━━━ Passage given
Elvis and Lisa Marie Presley’s Estate Planning Mistakes – Should They Have Had “Suspicious Minds” So Their Estates Wouldn’t Be “all Shook Up”?

Elvis and Lisa Marie Presley’s Estate Planning Mistakes – Should They Have Had “Suspicious Minds” So Their Estates Wouldn’t Be “all Shook Up”?

Elvis Presley, the King of Rock n’ Roll, trusted his manager and promoter, Colonel Tom Parker. Maybe he shouldn’t have. Elvis named his trustworthy father (Vernon) who was in poor health and elderly as the executor (without an alternate) of his will. That was a mistake. In fact, he should have had a trust with a professional trustee and a trust protector. Lisa Marie Presley had her manager as a trustee, but she later sued him for mismanagement of her assets. Shouldn’t she have professional management with regular accounting? There is even a lawsuit between her mother, Priscilla Presley, and her daughter, Riley Keough, on who are the proper trustees of her trust.

Although Elvis earned over a billion dollars in his lifetime, his cash estate was only $5 million when he passed (and the cost of probate was almost $2 million). There were several reasons why his estate was so small. His lifestyle was lavish. He bought many Cadillacs and gave them away. Unfortunately, he had drug and alcohol addiction issues, and he went through a divorce. Although Colonel Tom Parker successfully promoted Elvis, his agreement was that he was entitled to 50% of the profits (which seems high given the amount of earnings Elvis made). Even after Elvis died, Parker convinced Elvis’ father, Vernon, who was serving as executor of Elvis’ will, that he should manage Elvis’ estate for which Parker received 50% of all income earned by the Estate which included the commercial uses of his name, image and likeness, and the royalties from his music and movies (until Parker sold them to RCA for a little over $5 million) which is nominal to what it would be worth today. As a result, the probate court appointed an independent attorney to investigate the agreement with Parker. The attorney determined Parker’s commissions were unreasonable and exorbitant compared to others. He also concluded that the holding company for Elvis’ merchandising rights (which resulted in the Estate only getting 22% of the profits) should be invalidated. All agreements with Parker ceased, and he settled with the Estate after being sued. Lisa Marie, Elvis’ daughter and sole heir, probably thought Parker should be doing the “Jailhouse Rock”.
Elvis’ estate planning mistakes include:

  1. Should have had a trust.
  2. Should have had a professional trustee.
  3. Should have had a trust protector and appointer (to remove trustee and appoint a new one if needed).
  4. Should not have appointed a family member as executor solely because they are family (age and health should have been considered).
  5. Should name an alternate or successor (on estate planning documents, an alternate should be named – Elvis did not have an alternate executor).
━━━━━━
━━━ Data excerpt
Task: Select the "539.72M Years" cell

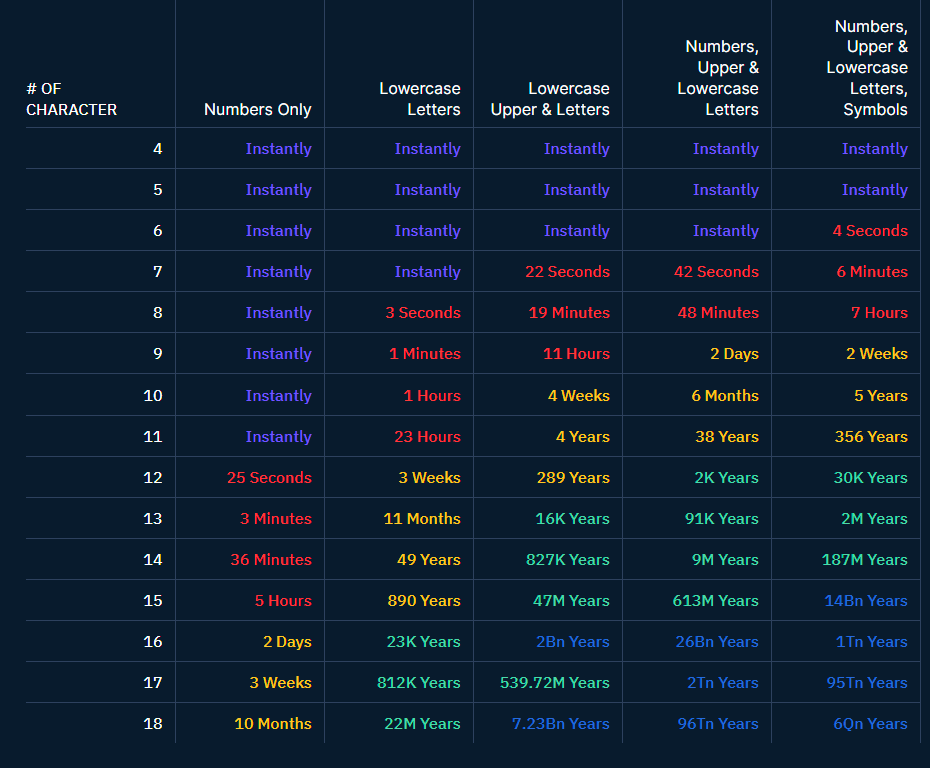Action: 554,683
━━━━━━
§ Objectives
a. Put this sentence from the article on the Presleys' estate planning into Spanish: "The attorney determined Parker’s commissions were unreasonable and exorbitant compared to others."
b. Using the article on the Presleys' estate planning, decide whether each statement agrees with it, answering yes or no and quoting the words that settle it: (i) Elvis left a cash estate of $5 million. (ii) Elvis had an alternate executor named in his will. (iii) Colonel Tom Parker was entitled to 25% of the profits.
c. Pick up the article on the Presleys' estate planning after its last line and keep writing.
Nothing in the listing is needed here.

§ Responses in order
a. El abogado determinó que las comisiones de Parker eran irrazonables y exorbitantes en comparación con las de otros.

b.
(i) Yes: "his cash estate was only $5 million when he passed"
(ii) No: "Elvis did not have an alternate executor"
(iii) No: "he was entitled to 50% of the profits"

c.
Lisa Marie Presley was only 9 when her father died. Elvis’ Will did have a contingent testamentary trust for her until she was 25. Lisa Marie inherited Graceland which became a tourist attraction (over 600,000 visitors a year). When she turned 25, she created Elvis Presley Enterprises. As a result of the name, image and likeness of Elvis, Elvis Presley Enterprises grew in value. However, Lisa Marie had a lot of debts – unpaid taxes, credit cards and she even defaulted on her home mortgage (a $6 million debt). Similar to her dad, she lived lavishly. Her business manager, whom she also appointed as a trustee (along with Priscilla) of the revocable living trust she created, sold 85% of Elvis Presley Enterprises to Authenticated Brands for $100 million. The business manager, acting as trustee, then paid off Lisa Marie’s debts and taxes. After payment of her taxes and debts, she was left with $40 million. However, even her 15% of Elvis Presley Enterprises took a hit when Authenticated Brands invested in another company and bankruptcy was declared. She then sued her business manager/trustee for his financial mismanagement and failure to keep her informed. He counter-sued her for excessive spending.
Lisa Marie was married 4 times and was in a court battle over child support to be due to her former husband (the father of their 14-year-old twins).
At the time of her death at age 54, Lisa Marie had blown through the gross $100 million that was received from the Elvis Presley Enterprises sale. However, she did establish a revocable living trust, which held Graceland that will be inherited by her daughters, Riley, 33 and the 14-year-old twins, Harper and Finley. Lisa Marie also had memorabilia left by her father. Shortly after Lisa Marie’s memorial service, Priscilla filed a petition (lawsuit) challenging a 2016 amendment which named Lisa Marie’s two elder children, Riley and Benjamin Keough (who died in 2020) as trustees of her trust instead of Priscilla and the business manager. Priscilla claims she did not get the notice of removal of her as trustee and questioned the signature creating the amendment. Lisa Marie and Priscilla’s relationship had been strained in recent years.
Similar to her father, Lisa Marie made some estate planning mistakes, including:

  1. When you have a large estate, professional management should be considered.
  2. When there is a large estate, there should be regular accounting and review of investments and spending.
  3. If there is a change in trustee or any fiduciary, notice should be given to the fiduciary of such removal.
    When it comes to money, perhaps Elvis and Lisa should have had “suspicious minds” so their estates wouldn’t have been “all shook up”.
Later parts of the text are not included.